Dataset excerpts:
○ ○ ○ ○ ○

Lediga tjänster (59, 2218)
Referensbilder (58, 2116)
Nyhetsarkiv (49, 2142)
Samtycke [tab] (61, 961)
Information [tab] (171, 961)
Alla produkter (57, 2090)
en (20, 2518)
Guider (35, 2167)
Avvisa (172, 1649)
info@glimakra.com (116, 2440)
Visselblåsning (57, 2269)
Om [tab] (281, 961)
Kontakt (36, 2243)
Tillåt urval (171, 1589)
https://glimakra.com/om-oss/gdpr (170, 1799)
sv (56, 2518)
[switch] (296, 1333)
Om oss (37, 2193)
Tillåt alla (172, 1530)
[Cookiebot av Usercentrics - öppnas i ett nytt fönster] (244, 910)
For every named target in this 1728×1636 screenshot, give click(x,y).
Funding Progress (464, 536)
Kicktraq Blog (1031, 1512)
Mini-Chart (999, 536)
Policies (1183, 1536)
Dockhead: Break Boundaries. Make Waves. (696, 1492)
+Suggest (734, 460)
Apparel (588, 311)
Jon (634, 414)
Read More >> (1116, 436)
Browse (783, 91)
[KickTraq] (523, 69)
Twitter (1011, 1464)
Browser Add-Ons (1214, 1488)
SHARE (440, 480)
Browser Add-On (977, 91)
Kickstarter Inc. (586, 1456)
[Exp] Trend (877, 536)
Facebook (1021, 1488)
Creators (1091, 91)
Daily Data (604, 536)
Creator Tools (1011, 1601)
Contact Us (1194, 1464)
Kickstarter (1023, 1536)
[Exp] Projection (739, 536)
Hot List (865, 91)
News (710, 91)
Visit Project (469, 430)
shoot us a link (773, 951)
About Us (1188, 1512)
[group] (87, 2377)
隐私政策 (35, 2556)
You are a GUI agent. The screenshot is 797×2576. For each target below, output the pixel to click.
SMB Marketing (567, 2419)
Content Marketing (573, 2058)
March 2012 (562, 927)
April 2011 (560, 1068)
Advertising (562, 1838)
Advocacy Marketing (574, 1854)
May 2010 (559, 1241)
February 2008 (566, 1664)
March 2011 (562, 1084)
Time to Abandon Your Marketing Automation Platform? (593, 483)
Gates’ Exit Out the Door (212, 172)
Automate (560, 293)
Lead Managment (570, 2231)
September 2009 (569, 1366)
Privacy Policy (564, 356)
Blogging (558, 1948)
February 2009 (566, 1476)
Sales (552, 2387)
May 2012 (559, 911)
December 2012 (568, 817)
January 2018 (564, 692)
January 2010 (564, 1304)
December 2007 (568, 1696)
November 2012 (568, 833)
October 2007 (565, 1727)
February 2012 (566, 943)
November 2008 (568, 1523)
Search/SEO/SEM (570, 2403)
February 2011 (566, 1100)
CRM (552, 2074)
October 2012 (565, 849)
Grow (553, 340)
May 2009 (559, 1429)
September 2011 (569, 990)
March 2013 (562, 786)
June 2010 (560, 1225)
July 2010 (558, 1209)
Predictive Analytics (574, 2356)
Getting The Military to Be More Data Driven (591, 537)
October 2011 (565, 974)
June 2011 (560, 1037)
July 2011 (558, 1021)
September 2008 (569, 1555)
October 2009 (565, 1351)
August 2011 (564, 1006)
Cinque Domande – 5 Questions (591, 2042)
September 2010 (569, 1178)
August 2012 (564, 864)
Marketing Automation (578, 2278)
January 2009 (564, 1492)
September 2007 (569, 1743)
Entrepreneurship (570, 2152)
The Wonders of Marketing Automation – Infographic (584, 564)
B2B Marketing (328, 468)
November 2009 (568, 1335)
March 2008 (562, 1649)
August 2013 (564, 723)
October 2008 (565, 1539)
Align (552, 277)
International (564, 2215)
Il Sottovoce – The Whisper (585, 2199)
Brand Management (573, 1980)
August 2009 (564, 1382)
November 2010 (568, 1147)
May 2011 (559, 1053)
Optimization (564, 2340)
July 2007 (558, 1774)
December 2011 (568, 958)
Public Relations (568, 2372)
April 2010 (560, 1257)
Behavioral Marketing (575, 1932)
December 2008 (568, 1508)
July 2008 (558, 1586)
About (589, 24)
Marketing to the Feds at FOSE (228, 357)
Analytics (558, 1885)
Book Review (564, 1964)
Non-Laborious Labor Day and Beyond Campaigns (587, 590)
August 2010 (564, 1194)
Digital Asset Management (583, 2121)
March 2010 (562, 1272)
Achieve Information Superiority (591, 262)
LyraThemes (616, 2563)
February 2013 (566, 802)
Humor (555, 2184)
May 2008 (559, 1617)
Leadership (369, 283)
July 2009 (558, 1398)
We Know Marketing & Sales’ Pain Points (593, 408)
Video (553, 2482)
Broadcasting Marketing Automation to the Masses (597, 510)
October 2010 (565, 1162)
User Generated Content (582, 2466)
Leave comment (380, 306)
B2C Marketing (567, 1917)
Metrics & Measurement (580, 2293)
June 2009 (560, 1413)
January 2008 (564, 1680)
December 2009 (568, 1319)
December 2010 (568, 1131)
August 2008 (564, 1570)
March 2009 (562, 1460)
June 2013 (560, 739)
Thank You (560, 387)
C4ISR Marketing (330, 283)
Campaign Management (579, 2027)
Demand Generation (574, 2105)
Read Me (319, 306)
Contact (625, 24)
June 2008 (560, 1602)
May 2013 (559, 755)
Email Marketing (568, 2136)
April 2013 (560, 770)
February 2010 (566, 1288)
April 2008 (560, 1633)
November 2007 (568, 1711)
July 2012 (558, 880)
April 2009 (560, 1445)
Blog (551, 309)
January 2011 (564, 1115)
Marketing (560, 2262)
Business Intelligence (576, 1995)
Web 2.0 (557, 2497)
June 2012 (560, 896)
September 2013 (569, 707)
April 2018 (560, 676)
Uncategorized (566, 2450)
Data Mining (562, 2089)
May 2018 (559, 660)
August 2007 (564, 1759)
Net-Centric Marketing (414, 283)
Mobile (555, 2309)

○ ○ ○ ○ ○

Your task is to give the records above again, exactly.

Lediga tjänster (59, 2218)
Referensbilder (58, 2116)
Nyhetsarkiv (49, 2142)
Samtycke [tab] (61, 961)
Information [tab] (171, 961)
Alla produkter (57, 2090)
en (20, 2518)
Guider (35, 2167)
Avvisa (172, 1649)
info@glimakra.com (116, 2440)
Visselblåsning (57, 2269)
Om [tab] (281, 961)
Kontakt (36, 2243)
Tillåt urval (171, 1589)
https://glimakra.com/om-oss/gdpr (170, 1799)
sv (56, 2518)
[switch] (296, 1333)
Om oss (37, 2193)
Tillåt alla (172, 1530)
[Cookiebot av Usercentrics - öppnas i ett nytt fönster] (244, 910)
For every named target in this 1728×1636 screenshot, give click(x,y).
Funding Progress (464, 536)
Kicktraq Blog (1031, 1512)
Mini-Chart (999, 536)
Policies (1183, 1536)
Dockhead: Break Boundaries. Make Waves. (696, 1492)
+Suggest (734, 460)
Apparel (588, 311)
Jon (634, 414)
Read More >> (1116, 436)
Browse (783, 91)
[KickTraq] (523, 69)
Twitter (1011, 1464)
Browser Add-Ons (1214, 1488)
SHARE (440, 480)
Browser Add-On (977, 91)
Kickstarter Inc. (586, 1456)
[Exp] Trend (877, 536)
Facebook (1021, 1488)
Creators (1091, 91)
Daily Data (604, 536)
Creator Tools (1011, 1601)
Contact Us (1194, 1464)
Kickstarter (1023, 1536)
[Exp] Projection (739, 536)
Hot List (865, 91)
News (710, 91)
Visit Project (469, 430)
shoot us a link (773, 951)
About Us (1188, 1512)
[group] (87, 2377)
隐私政策 (35, 2556)
You are a GUI agent. The screenshot is 797×2576. For each target below, output the pixel to click.
SMB Marketing (567, 2419)
Content Marketing (573, 2058)
March 2012 (562, 927)
April 2011 (560, 1068)
Advertising (562, 1838)
Advocacy Marketing (574, 1854)
May 2010 (559, 1241)
February 2008 (566, 1664)
March 2011 (562, 1084)
Time to Abandon Your Marketing Automation Platform? (593, 483)
Gates’ Exit Out the Door (212, 172)
Automate (560, 293)
Lead Managment (570, 2231)
September 2009 (569, 1366)
Privacy Policy (564, 356)
Blogging (558, 1948)
February 2009 (566, 1476)
Sales (552, 2387)
May 2012 (559, 911)
December 2012 (568, 817)
January 2018 (564, 692)
January 2010 (564, 1304)
December 2007 (568, 1696)
November 2012 (568, 833)
October 2007 (565, 1727)
February 2012 (566, 943)
November 2008 (568, 1523)
Search/SEO/SEM (570, 2403)
February 2011 (566, 1100)
CRM (552, 2074)
October 2012 (565, 849)
Grow (553, 340)
May 2009 (559, 1429)
September 2011 (569, 990)
March 2013 (562, 786)
June 2010 (560, 1225)
July 2010 (558, 1209)
Predictive Analytics (574, 2356)
Getting The Military to Be More Data Driven (591, 537)
October 2011 (565, 974)
June 2011 (560, 1037)
July 2011 (558, 1021)
September 2008 (569, 1555)
October 2009 (565, 1351)
August 2011 (564, 1006)
Cinque Domande – 5 Questions (591, 2042)
September 2010 (569, 1178)
August 2012 (564, 864)
Marketing Automation (578, 2278)
January 2009 (564, 1492)
September 2007 (569, 1743)
Entrepreneurship (570, 2152)
The Wonders of Marketing Automation – Infographic (584, 564)
B2B Marketing (328, 468)
November 2009 (568, 1335)
March 2008 (562, 1649)
August 2013 (564, 723)
October 2008 (565, 1539)
Align (552, 277)
International (564, 2215)
Il Sottovoce – The Whisper (585, 2199)
Brand Management (573, 1980)
August 2009 (564, 1382)
November 2010 (568, 1147)
May 2011 (559, 1053)
Optimization (564, 2340)
July 2007 (558, 1774)
December 2011 (568, 958)
Public Relations (568, 2372)
April 2010 (560, 1257)
Behavioral Marketing (575, 1932)
December 2008 (568, 1508)
July 2008 (558, 1586)
About (589, 24)
Marketing to the Feds at FOSE (228, 357)
Analytics (558, 1885)
Book Review (564, 1964)
Non-Laborious Labor Day and Beyond Campaigns (587, 590)
August 2010 (564, 1194)
Digital Asset Management (583, 2121)
March 2010 (562, 1272)
Achieve Information Superiority (591, 262)
LyraThemes (616, 2563)
February 2013 (566, 802)
Humor (555, 2184)
May 2008 (559, 1617)
Leadership (369, 283)
July 2009 (558, 1398)
We Know Marketing & Sales’ Pain Points (593, 408)
Video (553, 2482)
Broadcasting Marketing Automation to the Masses (597, 510)
October 2010 (565, 1162)
User Generated Content (582, 2466)
Leave comment (380, 306)
B2C Marketing (567, 1917)
Metrics & Measurement (580, 2293)
June 2009 (560, 1413)
January 2008 (564, 1680)
December 2009 (568, 1319)
December 2010 (568, 1131)
August 2008 (564, 1570)
March 2009 (562, 1460)
June 2013 (560, 739)
Thank You (560, 387)
C4ISR Marketing (330, 283)
Campaign Management (579, 2027)
Demand Generation (574, 2105)
Read Me (319, 306)
Contact (625, 24)
June 2008 (560, 1602)
May 2013 (559, 755)
Email Marketing (568, 2136)
April 2013 (560, 770)
February 2010 (566, 1288)
April 2008 (560, 1633)
November 2007 (568, 1711)
July 2012 (558, 880)
April 2009 (560, 1445)
Blog (551, 309)
January 2011 (564, 1115)
Marketing (560, 2262)
Business Intelligence (576, 1995)
Web 2.0 (557, 2497)
June 2012 (560, 896)
September 2013 (569, 707)
April 2018 (560, 676)
Uncategorized (566, 2450)
Data Mining (562, 2089)
May 2018 (559, 660)
August 2007 (564, 1759)
Net-Centric Marketing (414, 283)
Mobile (555, 2309)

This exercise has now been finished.